**PASSAGE TO READ**

┄┄┄┄┄┄┄┄┄┄

The night was still and sunset beautiful, hard to believe that this tranquil setting was home to such a huge and controversial nuclear plant, though recent controversy over the new buildings has clearly resulted in investment of a peculiarly large sum of money in improving the road surface, providing smart new children's play structures and a broad, blue-lit, two-lane cycle path, all of which ends abruptly at the barriered gates to the plant.
So this was our last view of Normandy. We were up at 5.30am next morning to head north once more, and very soon lost sight of land. Fortunately this time we were both able to enjoy the sailing, though I did leave Martin to it for a while to read a book down below (there is a limit, for me, to the pleasure to be gained from endless sea).

At one stage we passed some fishing boats so Martin dropped the fishing line, but had caught four big mackerel within about ten minutes, so given that we could eat no more that was not an enduring source of entertainment. However, we had also brought a packet of bread mix, which Martin mixed and kneaded from time to time, producing a delicious tomato/herb loaf for lunch.
We finally rounded The Needles in good spirits, the wind dropping as we too dropped with relief into Yarmouth Marina in the early evening, indulging ourselves with more hot showers and a walk-ashore berth.

Thursday dawned sunny once again and we went ashore to explore Yarmouth's pretty village centre, including a visit to the chandlery, bakery and ice-provider. We bought a plastic coffee press as a birthday present for Drifter (who turned 28 on our wedding anniversary) so delighted in proper ground coffee at breakfast.

Martin was keen to see The Needles from the headland, which I thought too far away, but we set off anyway along the coastal path. It turns out we nearly made it, getting all the way to Alum Bay and with fantastic views back along the Solent as the landscape opened, but the bulk of the path went through woodland or rather more trashy bits of coast, so we weren't desperate to walk back the same way, choosing instead to get a bus back from Alum Bay to Yarmouth.
The colours of the heather and sea were wonderful, hard to do justice in a photograph but we were astonished by how beautiful it all looked.
So there was little to do next day but up sticks and go home. We had a day in hand so instead we headed over to Ocean Village Marina in Southampton for a free night, and took ourselves out for a meal at a quiet restaurant. They gave us a strange end berth with fingers on both sides, so we were well clear of other boats and Martin kindly let me manouevre a little to gain confidence.
Next morning it was drizzling so we delayed motoring across the river as we started tidying and packing up. But there was only so long we could delay the end of our holiday, and eventually we trundled the short distance back to Hythe and unpacked in the rain, chuffed that, thanks to Martin's careful planning, this was the first time we got wet in the entire fortnight.

┄┄┄┄┄┄┄┄┄┄

**WORK INSTRUCTION 1**
Copy the sailing holiday account between "Next morning it" and "the entire fortnight.", inclusive.
**WORK INSTRUCTION 2**
In the sailing holiday account, what did Martin make for lunch from the packet of bread mix?
The entries that come next play no part in this.

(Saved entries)

┄┄┄┄┄┄┄┄┄┄

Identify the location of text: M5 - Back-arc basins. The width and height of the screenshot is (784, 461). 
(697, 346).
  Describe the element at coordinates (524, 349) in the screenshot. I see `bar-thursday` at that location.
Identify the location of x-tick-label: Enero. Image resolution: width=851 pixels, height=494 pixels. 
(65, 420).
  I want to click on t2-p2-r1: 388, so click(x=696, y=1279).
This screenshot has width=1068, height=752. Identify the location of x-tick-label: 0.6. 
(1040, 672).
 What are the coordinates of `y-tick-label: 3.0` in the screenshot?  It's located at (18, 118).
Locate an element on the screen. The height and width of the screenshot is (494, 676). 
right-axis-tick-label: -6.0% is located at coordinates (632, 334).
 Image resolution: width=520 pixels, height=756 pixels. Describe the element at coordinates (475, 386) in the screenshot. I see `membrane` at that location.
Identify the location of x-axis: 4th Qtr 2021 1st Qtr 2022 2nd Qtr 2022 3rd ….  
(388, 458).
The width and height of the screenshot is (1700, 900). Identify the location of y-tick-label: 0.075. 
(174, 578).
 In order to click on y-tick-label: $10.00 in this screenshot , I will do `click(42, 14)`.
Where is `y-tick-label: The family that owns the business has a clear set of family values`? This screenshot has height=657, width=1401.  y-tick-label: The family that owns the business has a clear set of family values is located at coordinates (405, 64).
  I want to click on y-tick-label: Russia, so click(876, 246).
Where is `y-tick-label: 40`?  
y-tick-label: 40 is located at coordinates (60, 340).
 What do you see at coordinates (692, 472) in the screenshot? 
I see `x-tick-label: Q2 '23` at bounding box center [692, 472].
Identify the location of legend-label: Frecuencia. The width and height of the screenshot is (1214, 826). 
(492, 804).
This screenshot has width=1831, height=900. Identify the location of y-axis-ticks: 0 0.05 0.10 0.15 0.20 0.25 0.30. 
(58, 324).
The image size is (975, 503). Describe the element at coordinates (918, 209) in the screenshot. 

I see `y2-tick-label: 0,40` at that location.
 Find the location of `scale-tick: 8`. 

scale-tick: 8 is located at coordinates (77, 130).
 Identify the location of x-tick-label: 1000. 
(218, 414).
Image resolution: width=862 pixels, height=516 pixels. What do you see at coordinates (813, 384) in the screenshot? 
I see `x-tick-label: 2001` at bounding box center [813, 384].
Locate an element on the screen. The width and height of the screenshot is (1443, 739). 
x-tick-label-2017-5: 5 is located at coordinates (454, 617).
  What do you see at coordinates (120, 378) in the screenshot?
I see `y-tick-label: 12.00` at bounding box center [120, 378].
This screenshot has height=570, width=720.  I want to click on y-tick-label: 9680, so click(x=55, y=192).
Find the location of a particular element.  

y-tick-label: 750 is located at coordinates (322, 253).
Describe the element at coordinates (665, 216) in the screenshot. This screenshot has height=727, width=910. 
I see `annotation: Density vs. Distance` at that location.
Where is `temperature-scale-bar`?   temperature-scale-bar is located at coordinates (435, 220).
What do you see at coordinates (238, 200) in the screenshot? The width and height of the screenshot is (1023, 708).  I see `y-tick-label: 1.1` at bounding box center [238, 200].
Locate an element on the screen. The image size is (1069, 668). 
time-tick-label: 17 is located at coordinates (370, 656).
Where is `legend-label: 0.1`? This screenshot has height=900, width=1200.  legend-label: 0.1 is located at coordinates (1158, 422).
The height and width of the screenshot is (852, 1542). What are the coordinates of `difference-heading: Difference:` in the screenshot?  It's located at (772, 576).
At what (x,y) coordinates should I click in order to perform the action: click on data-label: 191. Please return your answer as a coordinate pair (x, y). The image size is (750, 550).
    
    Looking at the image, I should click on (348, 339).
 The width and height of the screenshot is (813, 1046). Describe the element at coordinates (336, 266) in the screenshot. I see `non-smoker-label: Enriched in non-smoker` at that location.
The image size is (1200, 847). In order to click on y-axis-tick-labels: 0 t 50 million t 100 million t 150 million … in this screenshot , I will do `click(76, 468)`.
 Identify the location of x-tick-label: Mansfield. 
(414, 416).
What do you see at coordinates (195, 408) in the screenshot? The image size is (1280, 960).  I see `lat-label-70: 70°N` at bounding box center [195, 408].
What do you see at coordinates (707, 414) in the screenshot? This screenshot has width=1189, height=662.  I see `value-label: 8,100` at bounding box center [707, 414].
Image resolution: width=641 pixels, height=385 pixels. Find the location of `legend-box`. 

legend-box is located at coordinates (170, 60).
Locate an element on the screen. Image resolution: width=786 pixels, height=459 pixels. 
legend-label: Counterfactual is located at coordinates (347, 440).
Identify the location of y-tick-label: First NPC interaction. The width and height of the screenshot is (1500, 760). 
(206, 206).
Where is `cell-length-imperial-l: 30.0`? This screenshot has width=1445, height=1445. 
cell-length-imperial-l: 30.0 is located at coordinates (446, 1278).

┄┄┄┄┄┄┄┄┄┄

**ANSWER AREA 1**
Next morning it was drizzling so we delayed motoring across the river as we started tidying and packing up. But there was only so long we could delay the end of our holiday, and eventually we trundled the short distance back to Hythe and unpacked in the rain, chuffed that, thanks to Martin's careful planning, this was the first time we got wet in the entire fortnight.

**ANSWER AREA 2**
A tomato/herb loaf.